Attack on Assad, not IS
At the outset, we should make a difference between the US involvement against IS and this action against the airfield held by the Assad-regime. The continuing actions against IS in both Iraq and Syria are based on Iraq’s inherent right to self-defense against IS, under Article 51 of the UN Charter although this is not without legal controversy either. Any right to self-defense against a terrorist organization on the territory of another state is not without its detractors. The legal basis for any direct military action against the Assad-regime is even more controversial, if it exists at all.
US v. Assad
The US has been involved in the Syrian civil war by its support – financial and otherwise, including arms – of groups fighting the Assad-regime. Until now, it has refrained getting directly involved, unlike in the fight against IS. But the US is, nevertheless, in violation of the principle of non-intervention and probably the prohibition on the use of force, unlike the Russian and Iranian involvement on the side of Assad. Because these states have been invited to intervene by the only recognized government in Syria. It is ’intervention by invitation’. This may seem way too formal and/or construed or even cynical.
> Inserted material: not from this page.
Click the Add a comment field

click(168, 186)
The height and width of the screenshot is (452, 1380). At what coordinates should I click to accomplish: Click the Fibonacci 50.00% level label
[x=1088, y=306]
But it is a better, more plausible legal basis if utterly unsatisfying to some.
Doubtful legality
If this indirect involvement is illegal, yet prevalent and not scrutinized anymore, the direct missile attack is even more clearly a violation of international, namely a violation of the prohibition on the use of force. Is there any exception that the US could invoke? There is no UN Security Council authorization, and the question is whether self-defense can be used here as well. I don’t think so. How is the US attacked or even threatened by Assad’s use of these weapons against his own civilians? The official counter-argument or justification for the attack, namely a retaliation for the use of chemical weapons, is unconvincing in a legal sense. The legal concept of forcible reprisal that would cover the American action has not been acceptable for a long time.
R2P revisited? Again?
So for some the legal question is clear. The missile strike was illegal. The use of chemical weapons is also a clear violation of international law, and the moral, humanitarian argument for retaliation is compelling. So others try to fit this action into or under the principle of Responsibility to Protect, known as R2P. I am not convinced, if only because the principle is not a legal principle. And I am not convinced it ever will be. The international community will not give a unilateral right to forceful intervention to states on humanitarian grounds, for fear of abuse. R2P is a moral principle, a moral benchmark for the UN Security Council which has the authority to authorize the use of force. We know how that is working out.
Legality v. Legitimacy
So although the R2P proponents seem to make a legal argument, they are actually making a legitimacy argument. That brings us back to the debate on legitimate yet illegal actions. Some argue that the strike was legitimate, an extra-legal exception to the legal framework. They explicitly acknowledge the illegal nature of the strike, but argue that an exception should be allowed, in this case only. And there are of course some who ignore the legal stuff entirely. But if the exception is argued often enough, it could any following claim to an exception becomes a precedent, which is how the law gets changed. So we need to be careful in accepting the exception of an illegal yet legitimate act, irrespective of whether the act to which it is responds is illegal itself. The use of force in response to an illegal act is not allowed, except in cases of self-defense. But that is not the case here.